Warnock pitches Beagle Brigade Act during Georgia stop

Senator Warnock meets two working dogs, Riley and Bowman, at the National Detector Dog Training Center. (Sam Gringlas/WABE)

In Washington, Sen. Raphael Warnock has pressed for a pause on the federal gas tax and promoted legislation to cap insulin costs. 

He’s also just introduced a bill called the Beagle Brigade Act

Newnan, Georgia is home to the National Detector Dog Training Center, a program run by the U.S. Department of Agriculture. The pups train not to sniff out drugs, but to inspect agricultural imports.

They’re mostly beagles, for their keen sense of smell. And their job is making sure ag products don’t contain pests that could harm U.S. crops and consumers.

Warnock’s bipartisan bill, introduced with Sen.
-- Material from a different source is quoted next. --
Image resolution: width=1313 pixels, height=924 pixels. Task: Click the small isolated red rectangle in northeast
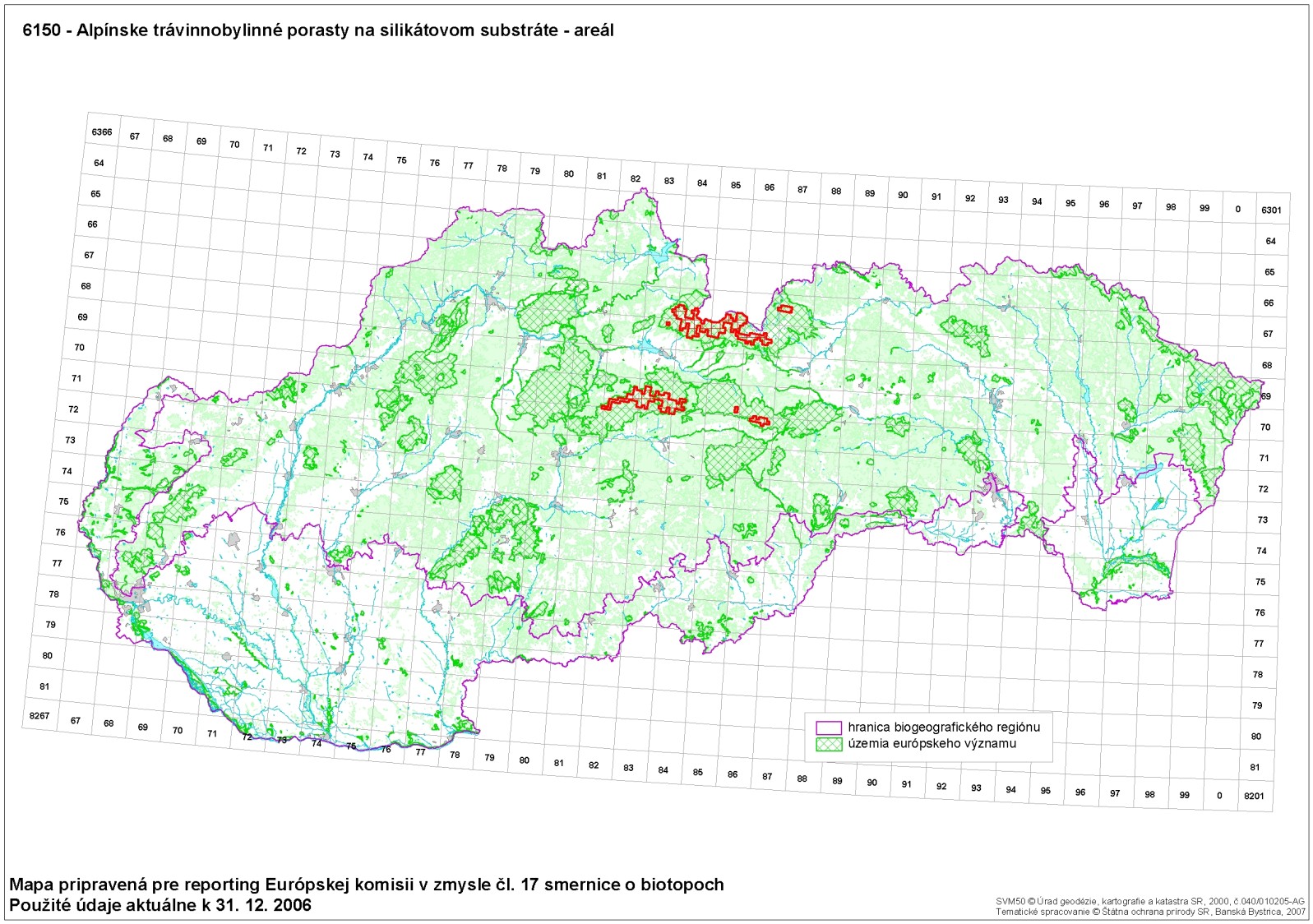click(785, 309)
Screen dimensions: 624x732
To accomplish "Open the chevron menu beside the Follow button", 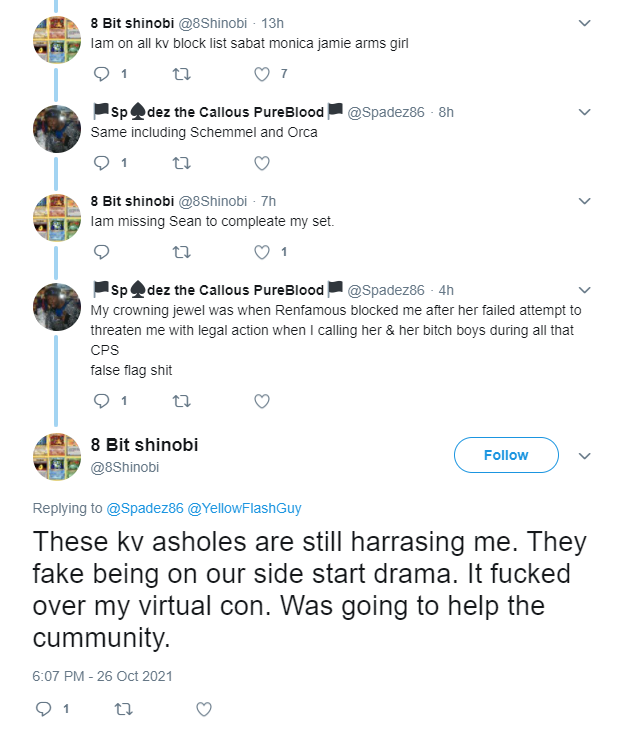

Joni Ernst of (R-Iowa), would formally authorize the center and provide regular funding from Congress.

“These dogs embody the saying that they’re human kind’s best friend, and I got to see first hand the work they do with their handlers,” Warnock says.

At the training center, Warnock saw a lab named Riley inspect parcels on a conveyor belt. Bowman the Beagle sniffed luggage in an airport mockup, searching for meat or produce inside.

Warnock sits on the Agriculture Committee and says the Beagle Brigade protects Georgia’s farmers. Warnock also has a history with beagles.

In 2020, he famously ran a series of campaign ads featuring a beagle named Alvin.

“Alvin was my hardest working volunteer,” Warnock says. “As you see, I have a soft spot for beagles.”

Whether or not Alvin will campaign in 2022 remains to be seen.